Abbassò lo sguardo sulla sua figura esile e fragile, prima di fissarsi le punte dei piedi, con un po' di malinconia: - Irraggiungibile.
-Ma anche le stelle cadono nel mare, prima o poi. O, forse, cadono e basta.

 

Non aveva visto Glenn per tutto il resto della giornata. Non che si fosse davvero reso conto del tempo che era passato. Al contrario, il sole era sceso senza che ci facesse caso. Solo il freddo del fuoco spento nel camino gli aveva ricordato che dovevano essere le diciotto passate.
Quando salì le scale e spinse la porta della sua camera, lo ritrovò addormentato sul letto, sopra le coperte, col grammofono che girava a vuoto su uno dei suoi vinili. Lo spense, recuperando il disco e sorrise di nostalgia nel vedere che il sonno l'aveva colto sulle vecchie note di Love me tender.
-Glenn?- si chinò su di lui – Glenn? Ti senti male?
Lui si stropicciò gli occhi: -No, va tutto bene. Sono solo stanco. E ho un gran freddo.
-Immagino. Guarda come ti sei addormentato. Senti, vediamo di preparare qualcosa da mangiare. - imprecò mentalmente, dato che non ricordava di aver più acceso un fornello da almeno una dozzina di anni.
-Veramente io non ho fame, Dave.
-Ma devi mangiare, no? Altrimenti come trovi la forza di cantare, quando arrivano i ragazzi?
-Il pensiero che debba venire gente mi terrorizza.
-Sono care persone, non faranno troppe domande. - cercò di sorridergli nel modo più rassicurante possibile – Me ne vado?
Annuì: - Non prendertela, Dave.
-Non me la sono presa.
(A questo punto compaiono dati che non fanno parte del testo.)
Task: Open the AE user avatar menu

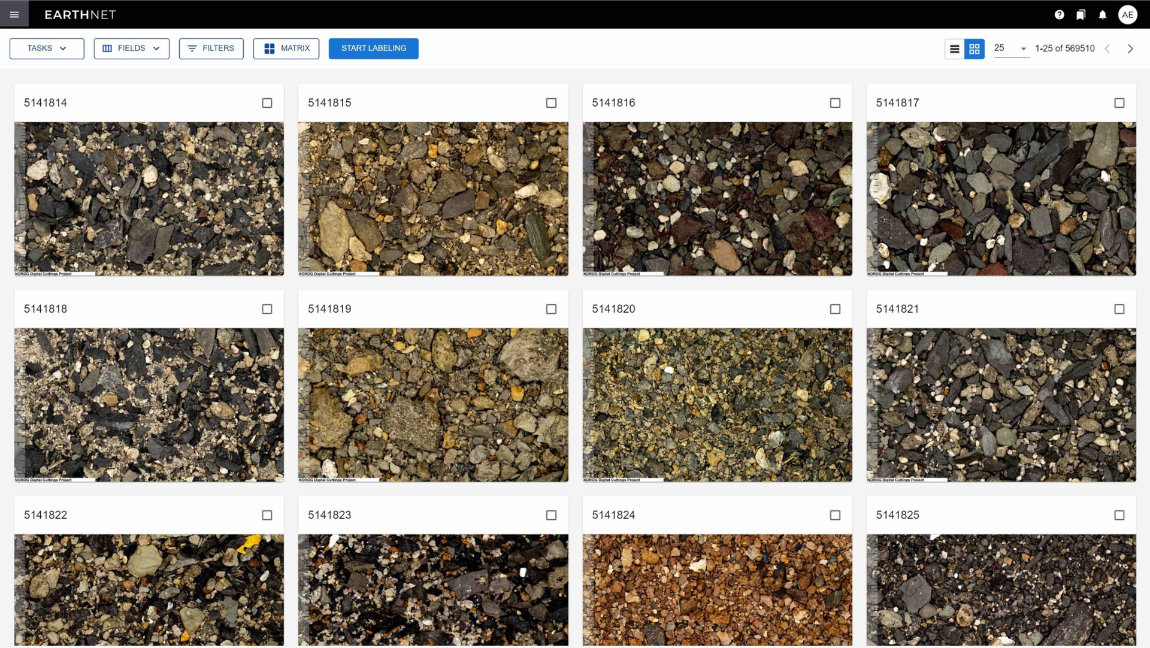Action: (x=1127, y=15)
A proposito – si tolse un foglio dalla tasca – l'ho composta, sai. La canterò per te, se Adje riuscirà a cavarne una buona base. Te la lascio qui.
-Come si chiama?
-Sailing ships. - rispose in un sussurro – Navi in partenza.
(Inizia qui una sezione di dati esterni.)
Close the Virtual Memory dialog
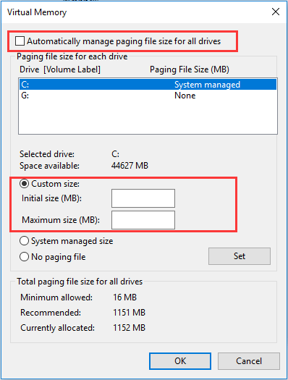288x380 pixels. tap(276, 12)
-Posso leggerla ora? - inforcò gli occhiali, accostando il foglio alla lampada. - The wind was with you, when you left on the morning tide, you set your sail for an island in the sun, on the horizon, dark clouds up ahead, for the storm has just begun. E' bella. C'è un che di mitologico, di greco, in tutto questo.
Lui si stropicciò le mani, senza sapere cosa aggiungere.
-You cry for mercy, when you think you've lost your way, you drift alone, if all your hope is gone. So find the strength and you will see, you control your destiny, after all is said and done. Sei sempre un vecchio sognatore, Dave.
-Da certe cose non si guarisce. O forse sei tu che porti sempre una buona ispirazione.
-C'è tanta speranza, qui. - chiuse il foglio, stringendoselo al petto – Voglio pensare che tu abbia ragione. Vorrei così tanto credervi.